### [Task directions]
With the pictures left out, copy the records below exactly from the first line down to the line holding "Image resolution: width=521", and include that line.

### [Excerpts from a dataset]
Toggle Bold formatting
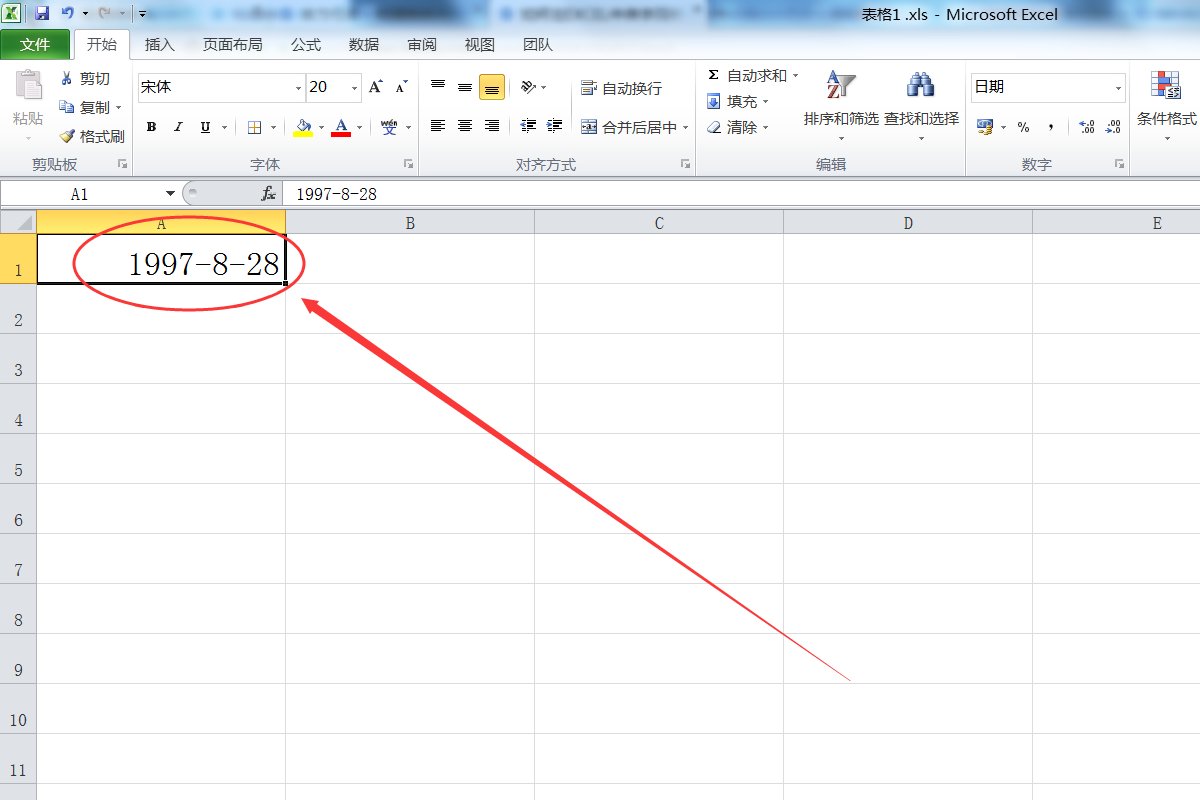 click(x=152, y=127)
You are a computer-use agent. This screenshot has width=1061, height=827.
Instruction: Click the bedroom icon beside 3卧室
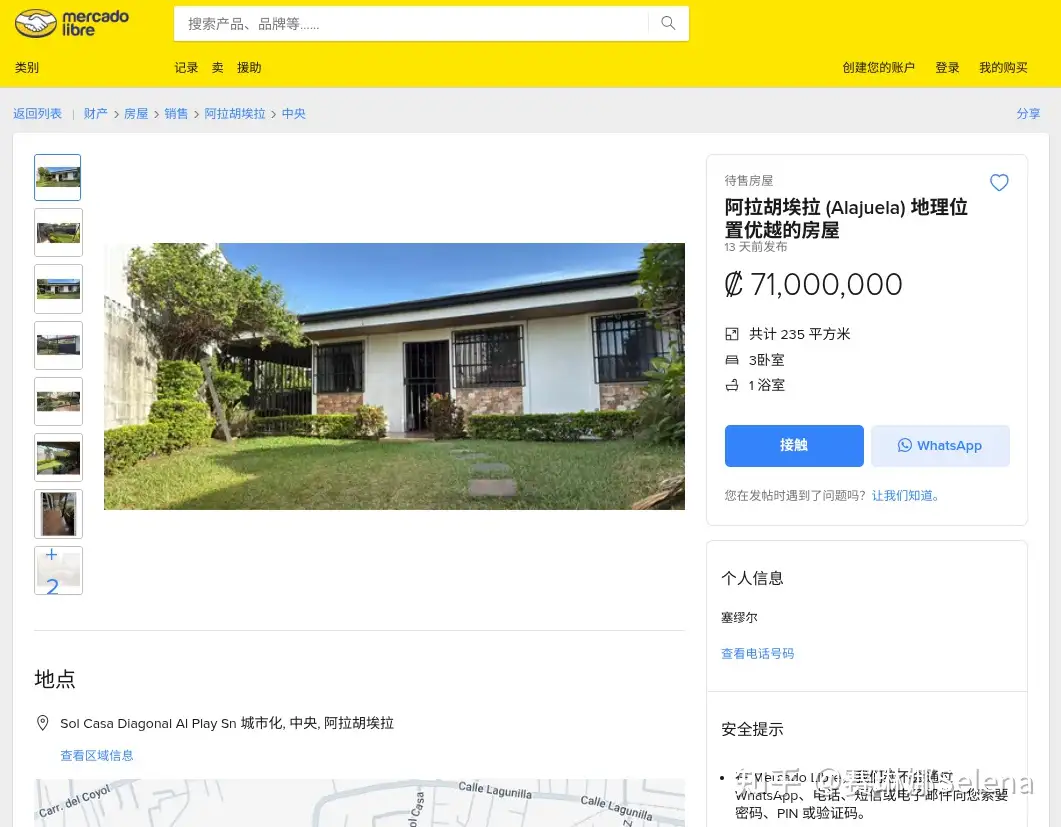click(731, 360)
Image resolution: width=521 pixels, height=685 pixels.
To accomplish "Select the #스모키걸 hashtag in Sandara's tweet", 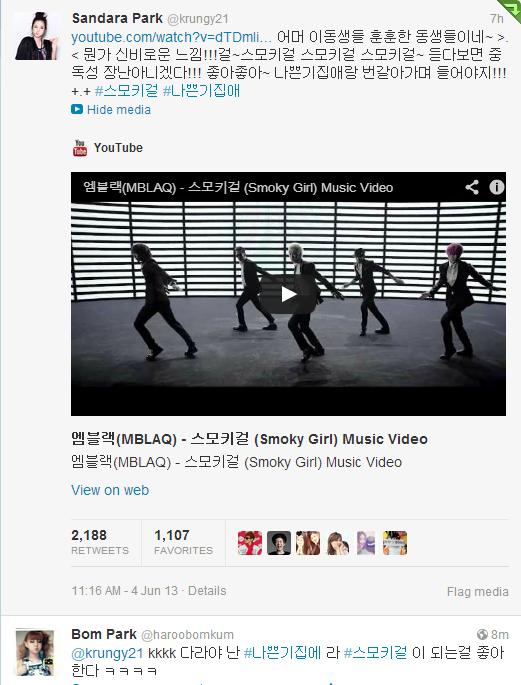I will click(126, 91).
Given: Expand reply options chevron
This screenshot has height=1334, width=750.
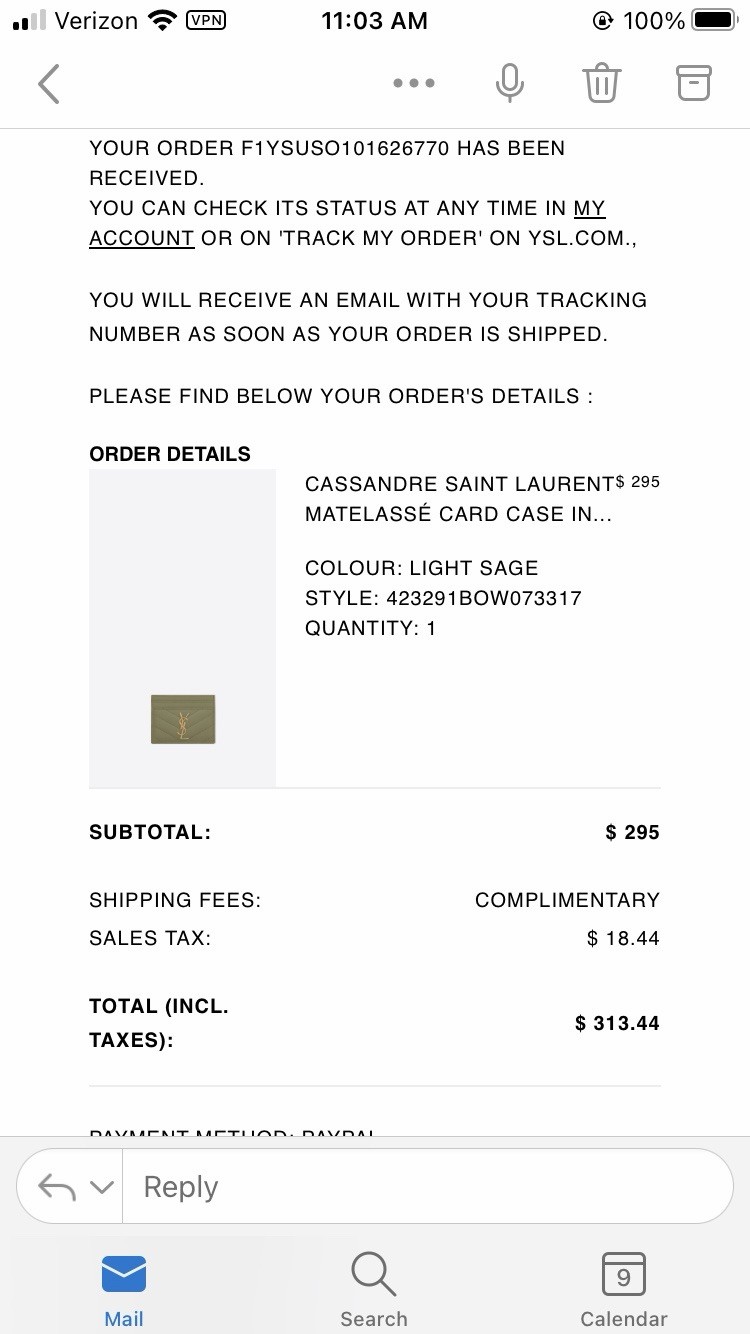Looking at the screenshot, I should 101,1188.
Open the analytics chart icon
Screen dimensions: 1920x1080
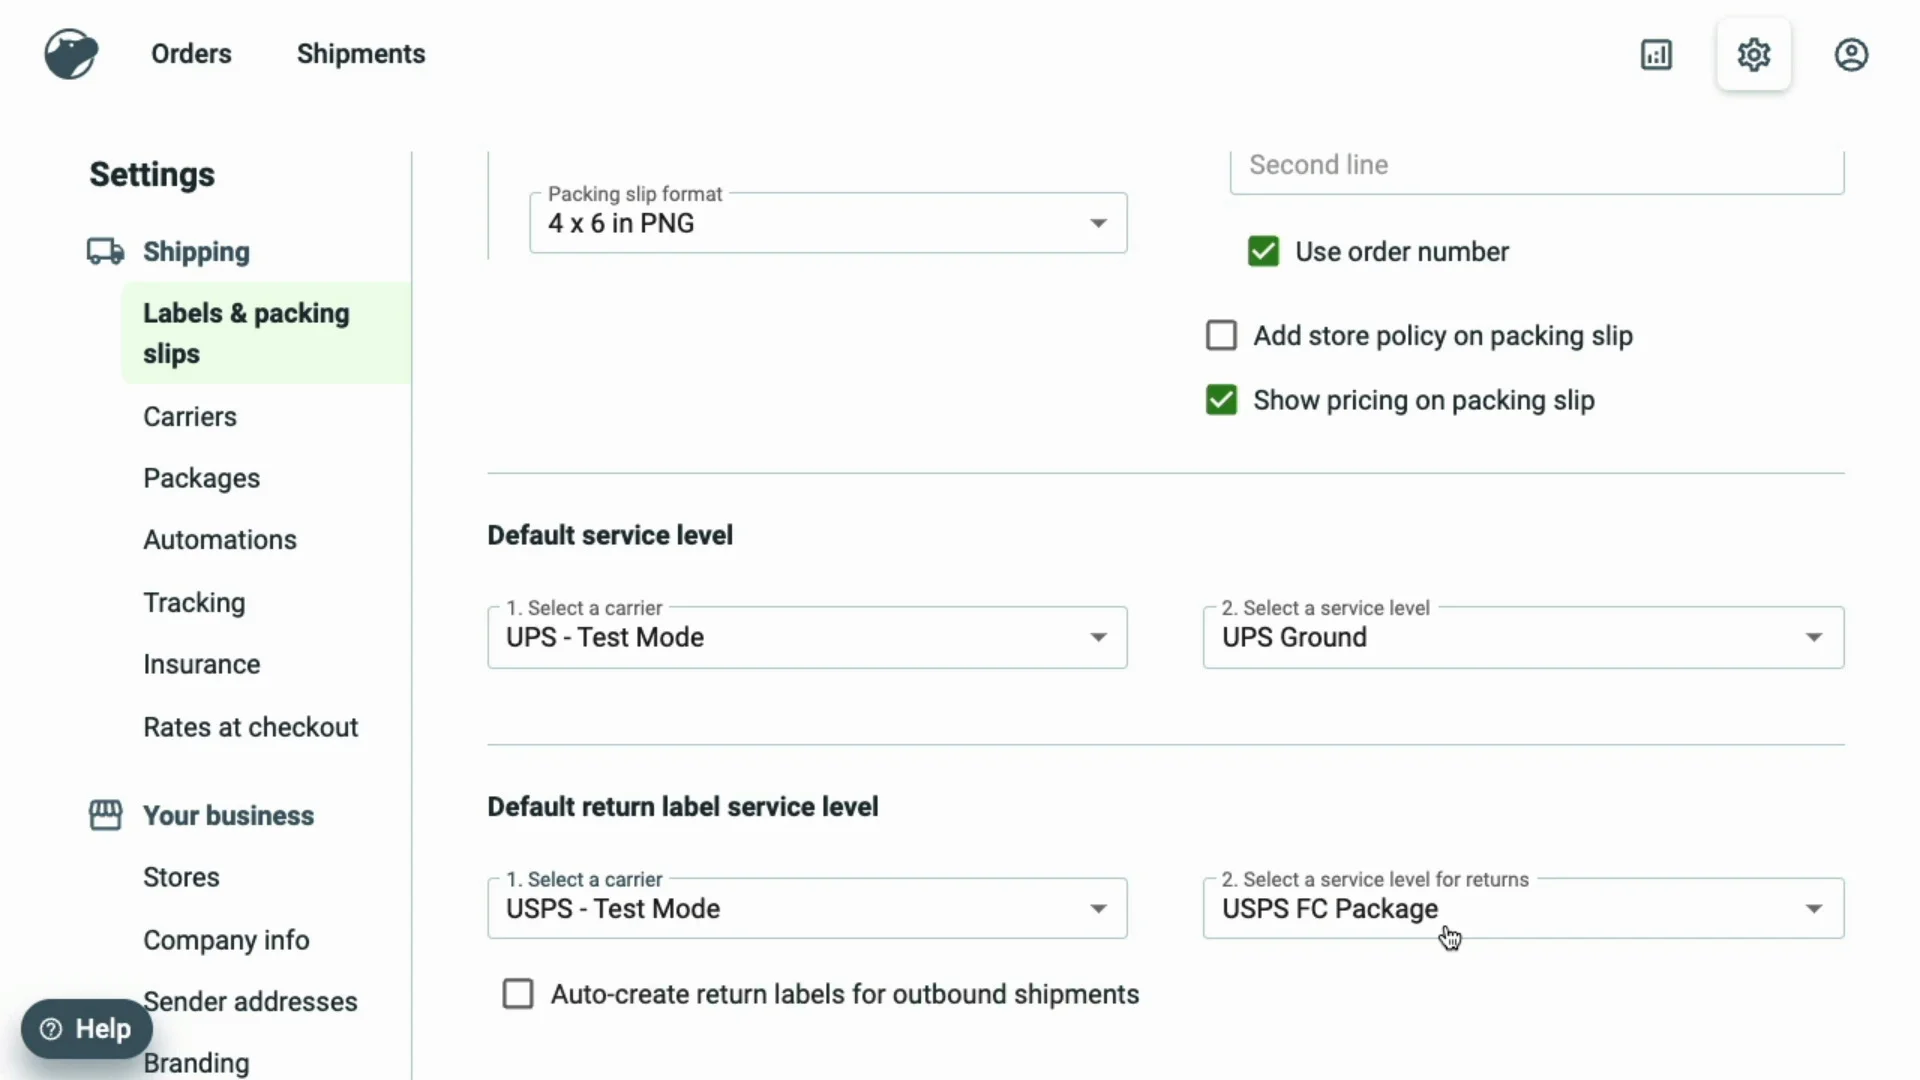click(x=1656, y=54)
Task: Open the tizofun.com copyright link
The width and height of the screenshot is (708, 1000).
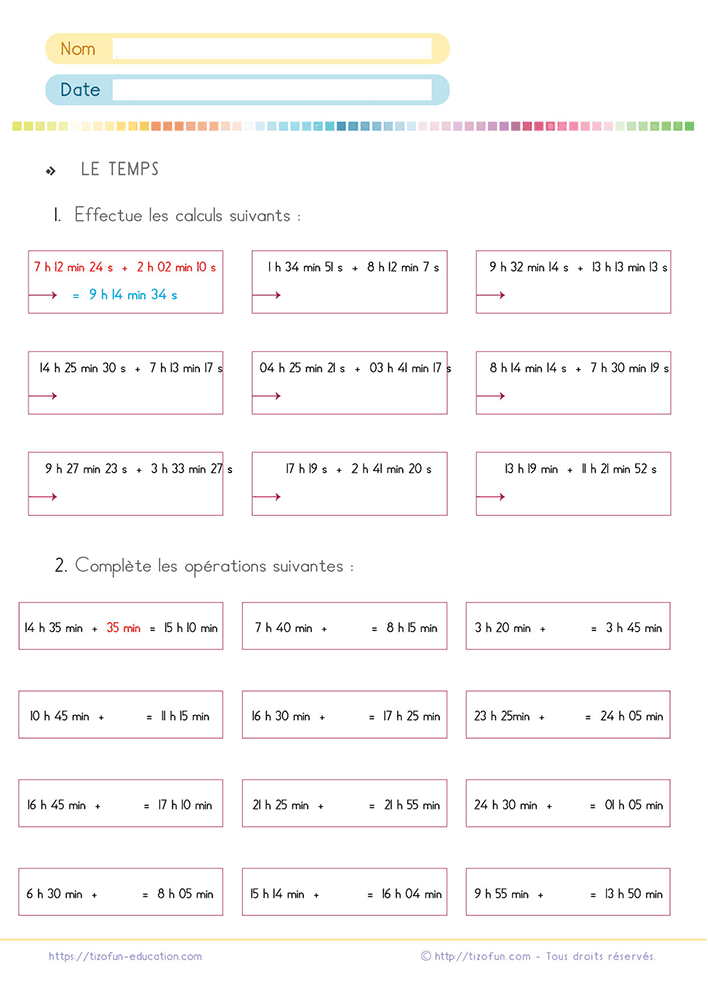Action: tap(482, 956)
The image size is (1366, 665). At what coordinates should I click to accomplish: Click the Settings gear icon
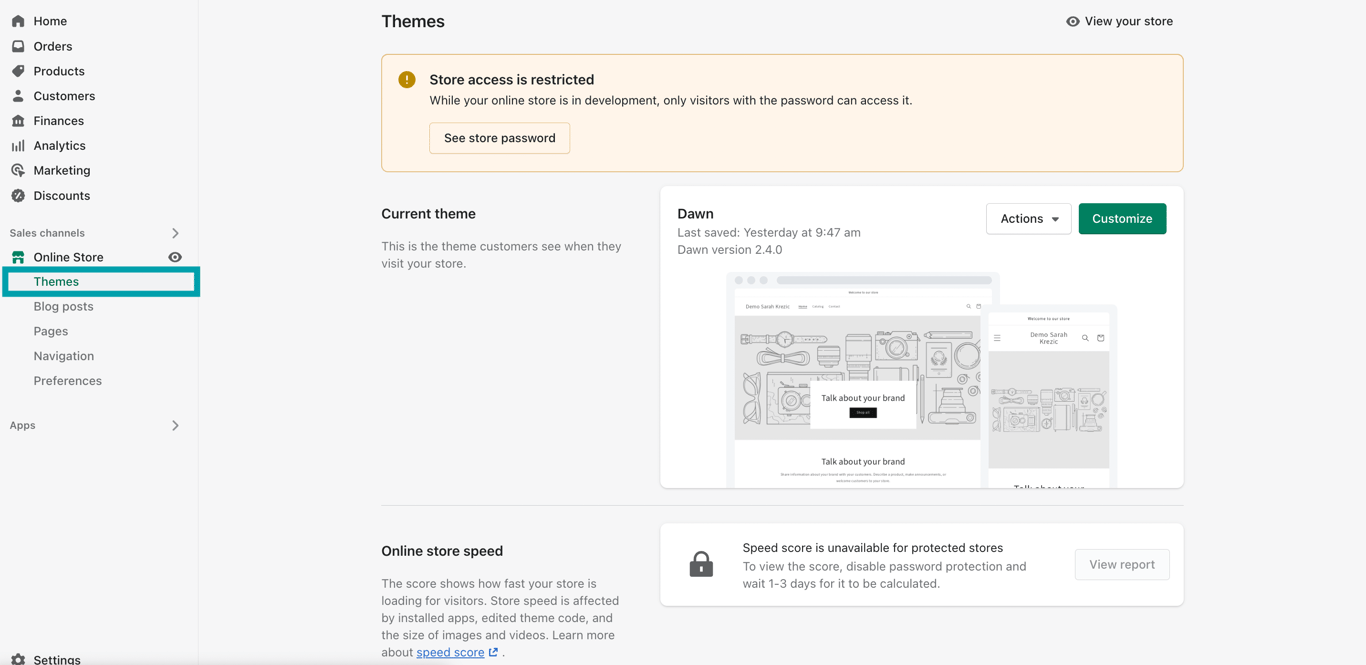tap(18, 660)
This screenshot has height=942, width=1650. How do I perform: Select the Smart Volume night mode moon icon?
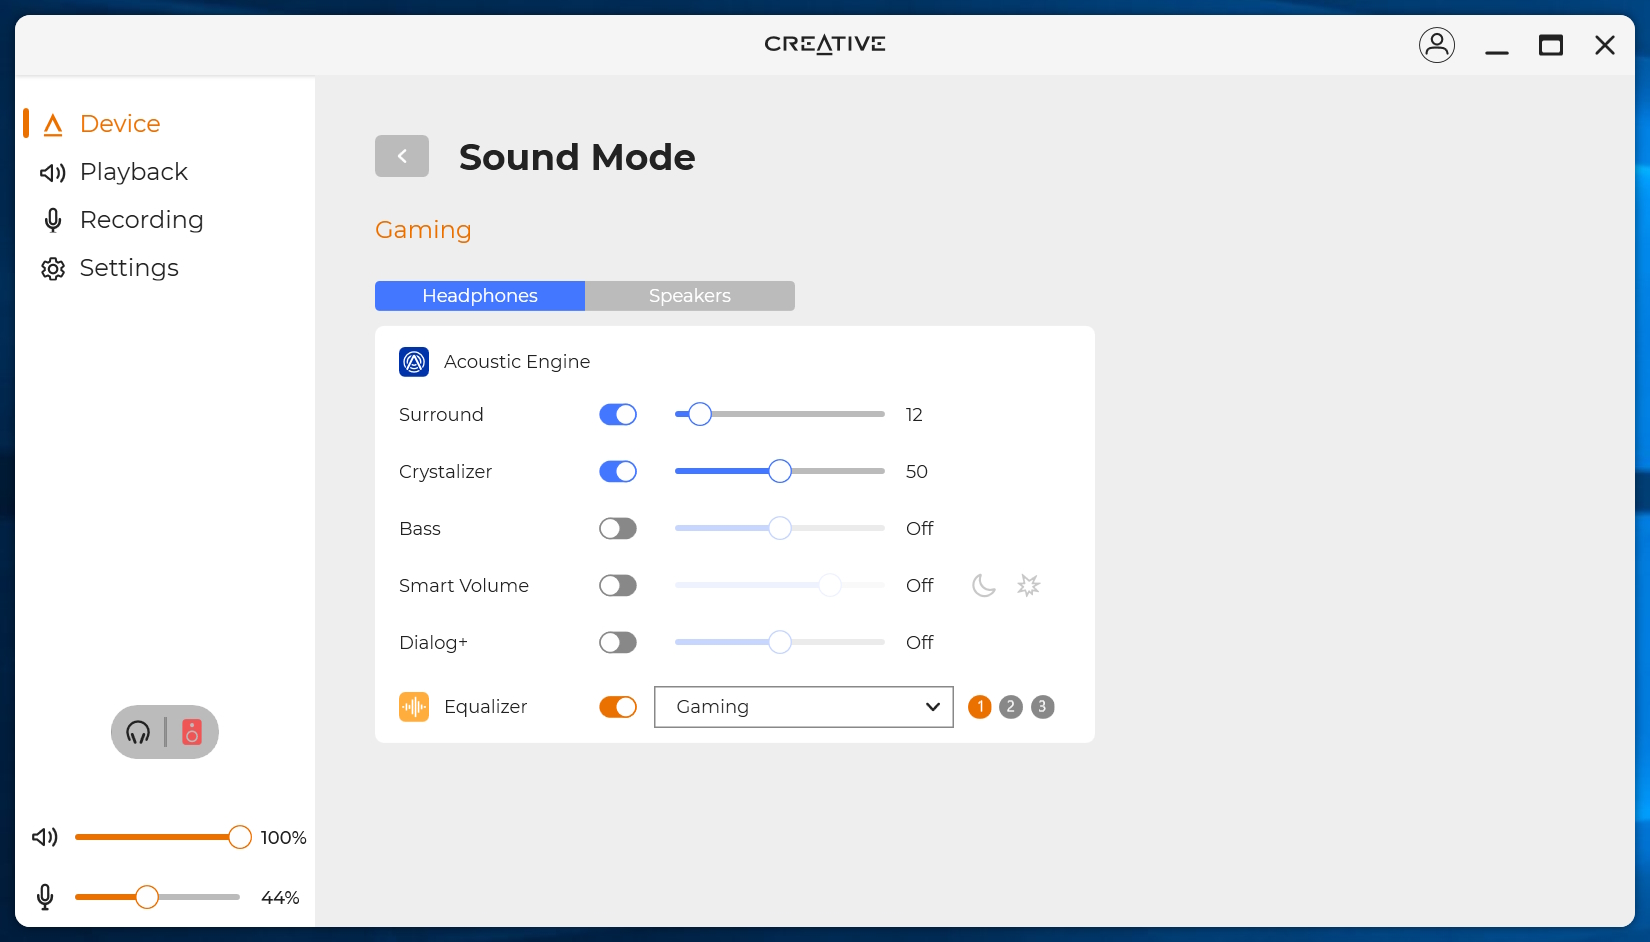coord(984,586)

### [Task output]
Toggle Bold formatting
 click(x=152, y=127)
You are a computer-use agent. This screenshot has width=1061, height=827.
Instruction: Click the bedroom icon beside 3卧室
click(731, 360)
Image resolution: width=521 pixels, height=685 pixels.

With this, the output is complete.